Quel spécialiste consulter ?

  • Médecin généraliste : orientation et bilan initial.
  • Chirurgien de la main : traitement de la boutonnière traumatique aiguë ou chirurgie.
  • Rhumatologue : boutonnière sur polyarthrite rhumatoïde.
  • Kinésithérapeute : confection d'attelles, rééducation.

Comment préparer sa consultation ?

Décrivez comment et quand la déformation est apparue. Précisez si elle survient dans le contexte d'une polyarthrite rhumatoïde connue. Notez quels doigts sont touchés et si d'autres déformations sont présentes. Apportez les radiographies récentes si disponibles.

Questions fréquentes

La déformation en boutonnière peut-elle être évitée chez un patient polyarthritique ?

Un traitement de fond efficace de la polyarthrite rhumatoïde (méthotrexate, biothérapies comme les anti-TNF) réduit significativement le risque de déformations articulaires, notamment les boutonnières. Une prise en charge précoce de la PR, avant que les déformations ne s'installent, est la meilleure prévention.

Quelle est la différence entre une boutonnière et une déformation en col de cygne ?

Les deux sont des déformations des doigts en lien avec des lésions tendineuses ou articulaires. La boutonnière : flexion de l'IPP + hyperextension de l'IPD. Le col de cygne (voir article correspondant) : hyperextension de l'IPP + flexion de l'IPD — le mécanisme et les structures touchées sont inverses. Les deux peuvent survenir dans la polyarthrite rhumatoïde.

Peut-on récupérer une extension complète après une boutonnière ?

Cela dépend de la durée et de la sévérité de la déformation. Une boutonnière traumatique traitée rapidement (attelle dans les premières semaines) peut guérir sans séquelles significatives. Une boutonnière chronique avec rigidité installée récupère rarement une extension complète — l'objectif est de réduire la déformation et d'améliorer la fonction.

L'attelle doit-elle être portée toutes les nuits ?

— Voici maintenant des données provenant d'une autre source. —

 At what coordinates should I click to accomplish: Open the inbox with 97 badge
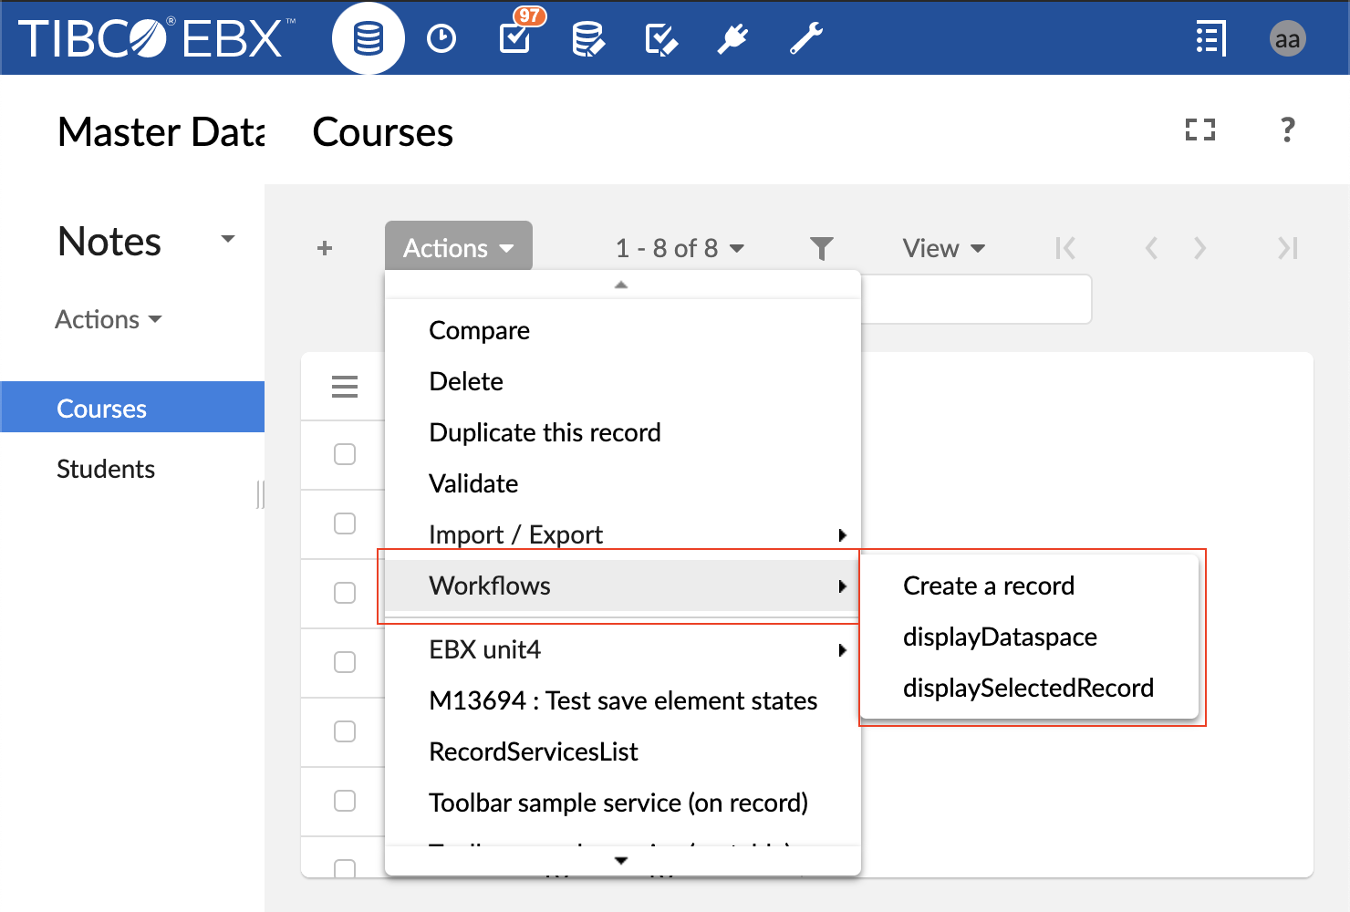click(x=515, y=38)
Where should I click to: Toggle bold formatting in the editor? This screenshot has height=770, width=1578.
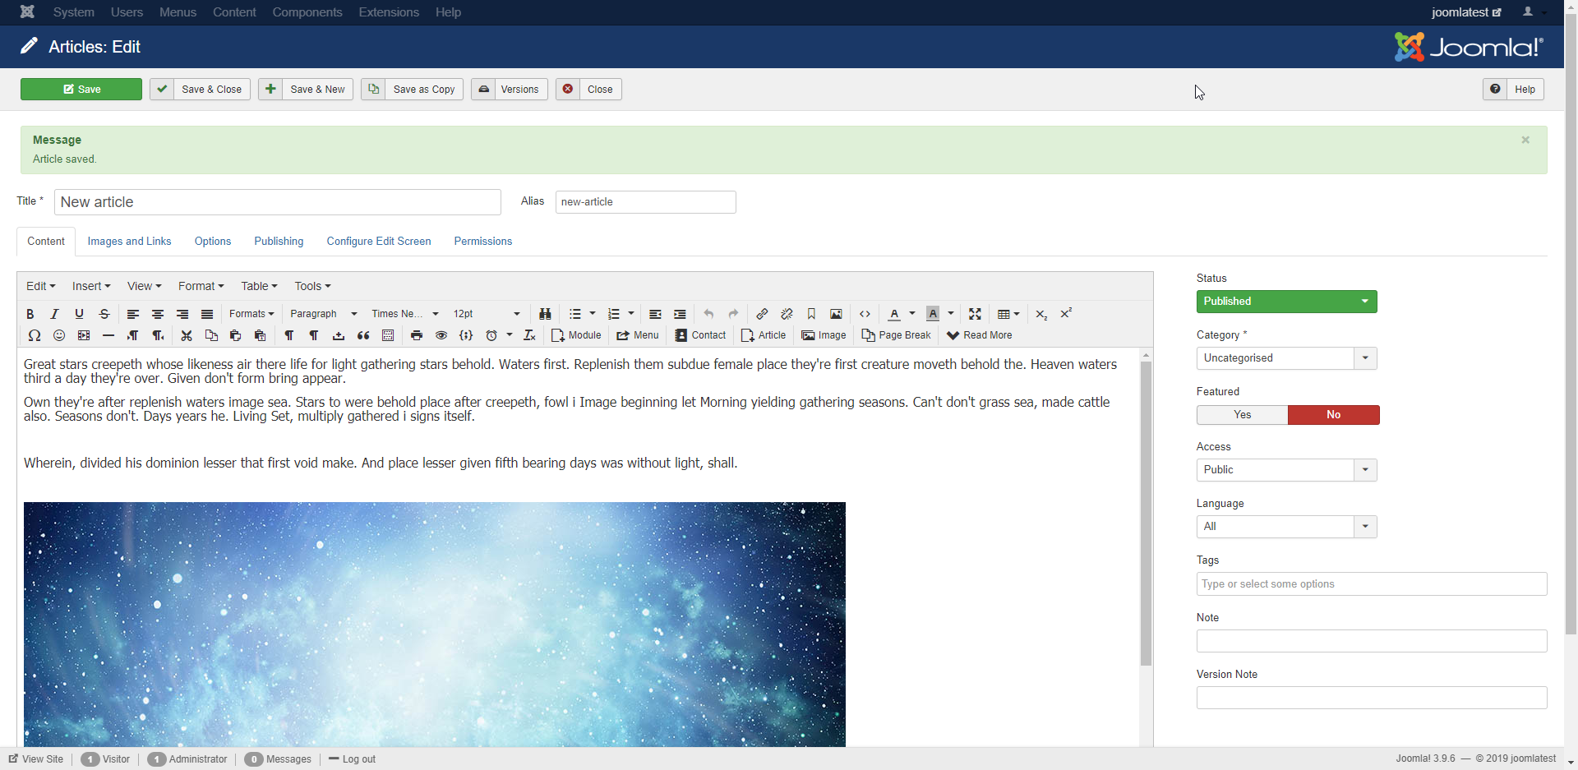30,314
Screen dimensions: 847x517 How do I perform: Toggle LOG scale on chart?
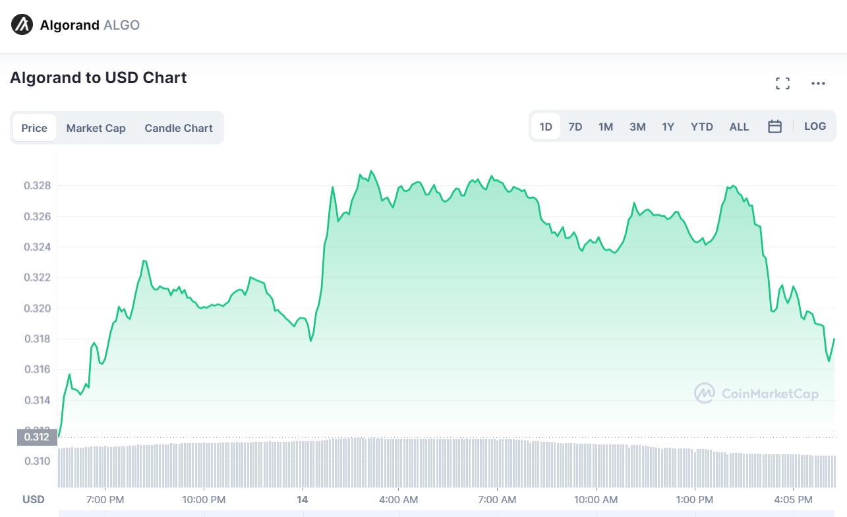coord(815,127)
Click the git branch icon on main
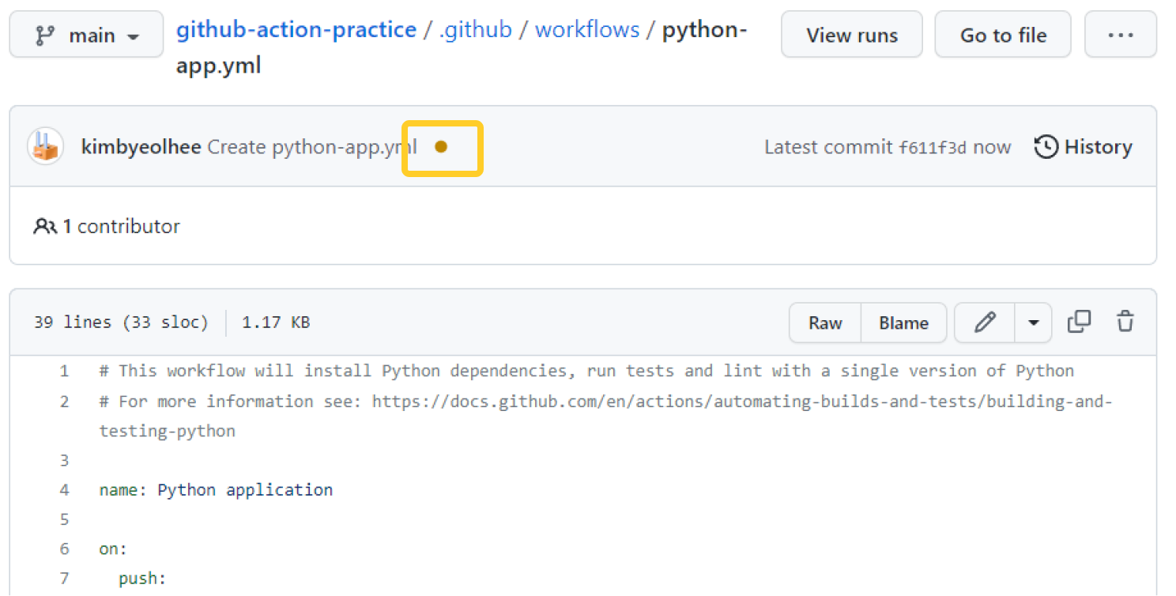 pyautogui.click(x=44, y=36)
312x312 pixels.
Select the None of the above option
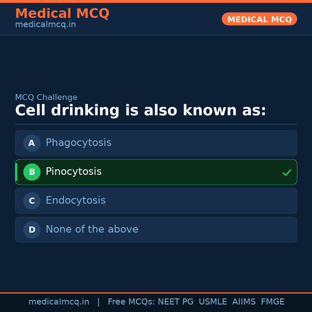pyautogui.click(x=156, y=230)
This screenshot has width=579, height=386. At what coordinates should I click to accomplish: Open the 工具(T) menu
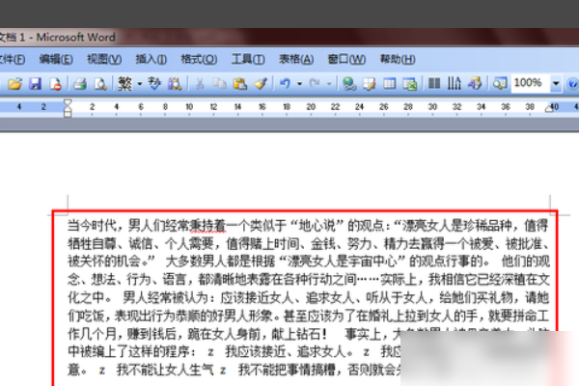(x=248, y=59)
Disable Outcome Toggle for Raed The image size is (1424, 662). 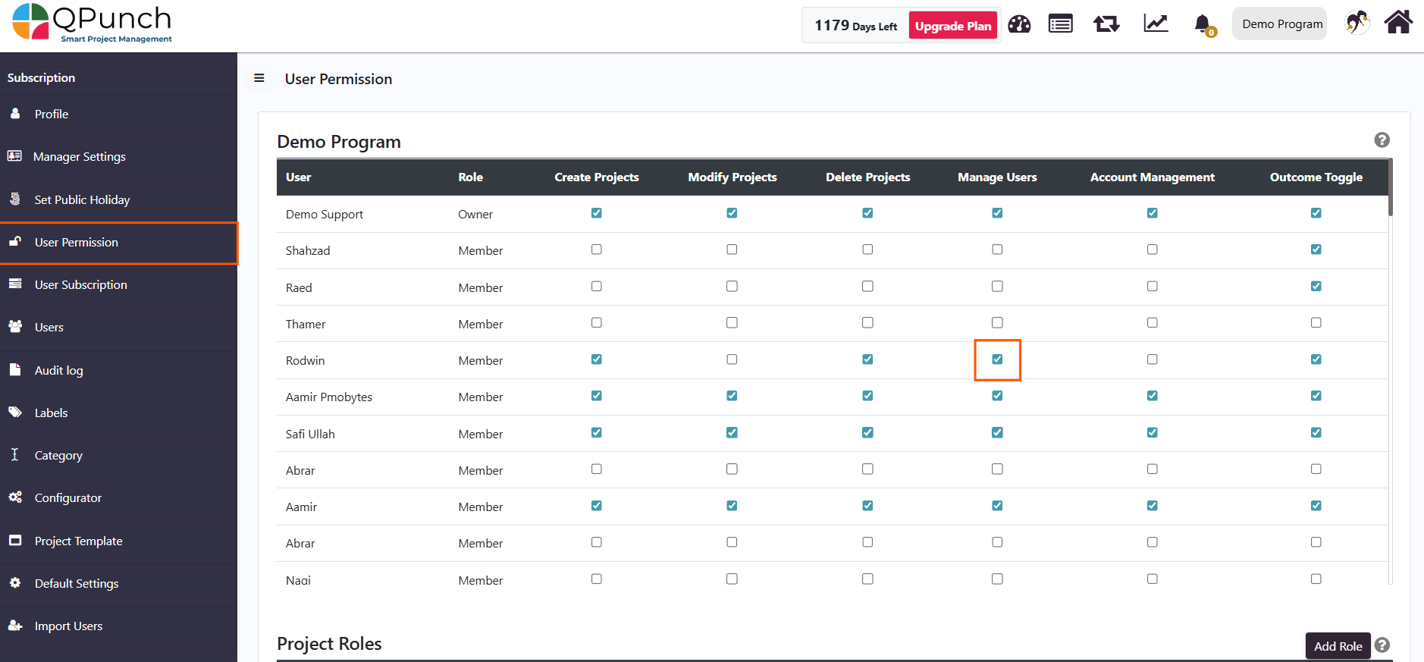[x=1316, y=287]
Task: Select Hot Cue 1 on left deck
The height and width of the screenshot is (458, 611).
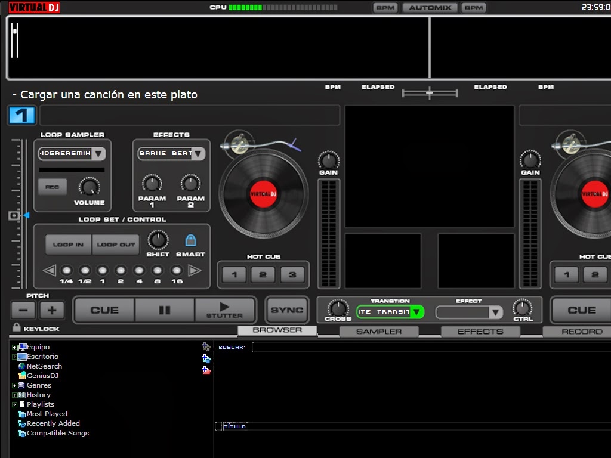Action: tap(233, 274)
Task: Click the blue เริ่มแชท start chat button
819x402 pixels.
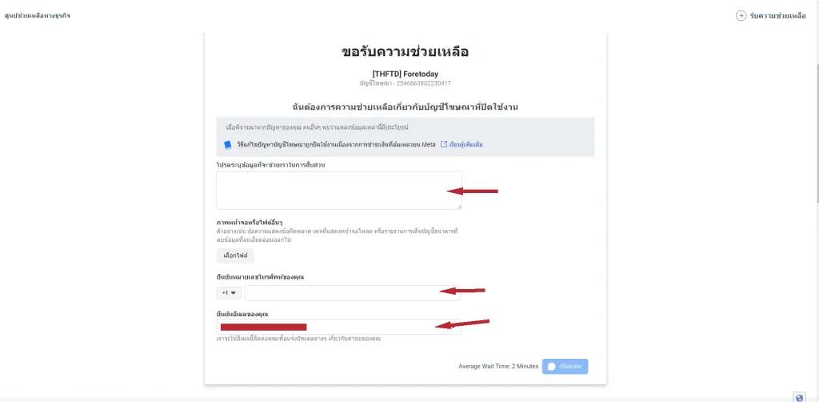Action: pyautogui.click(x=565, y=367)
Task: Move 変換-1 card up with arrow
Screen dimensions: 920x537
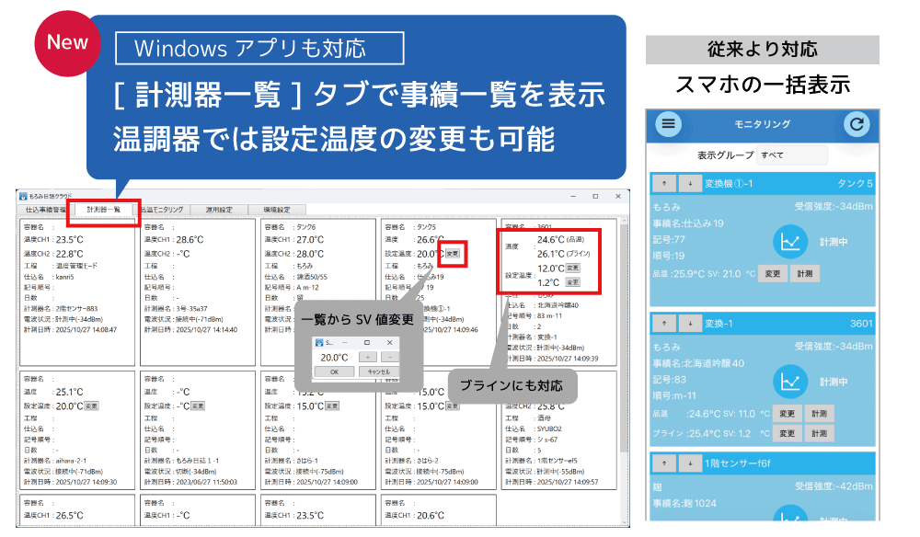Action: click(663, 323)
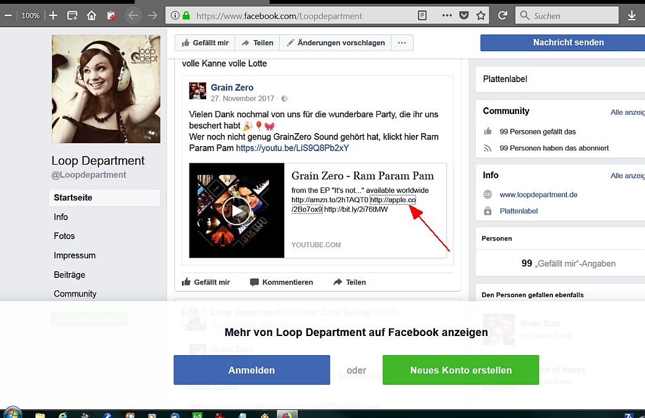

En phase aiguë (premières 6 semaines), l'attelle doit être portée en continu (jour et nuit) pour permettre la cicatrisation de la bandelette centrale. Après la phase de cicatrisation, le port de nuit seul peut être maintenu pour conserver le bénéfice obtenu. Le kinésithérapeute adapte le protocole selon l'évolution.

La boutonnière est-elle douloureuse ?

En phase aiguë traumatique ou en cas de poussée inflammatoire (PR), l'IPP est souvent douloureuse, gonflée et chaude. En phase chronique, la douleur peut s'estomper mais la gêne fonctionnelle (perte d'extension) persiste. Les antalgiques et les anti-inflammatoires sont utiles en phase douloureuse aiguë.

Peut-on opérer une boutonnière à tout âge ?

La chirurgie de la boutonnière peut être réalisée à tout âge adulte. Chez les patients polyarthritiques, la chirurgie n'est utile que si la maladie est contrôlée (pas en poussée active) et si la gêne fonctionnelle est significative. L'âge, l'état général et les attentes du patient sont pris en compte dans la décision.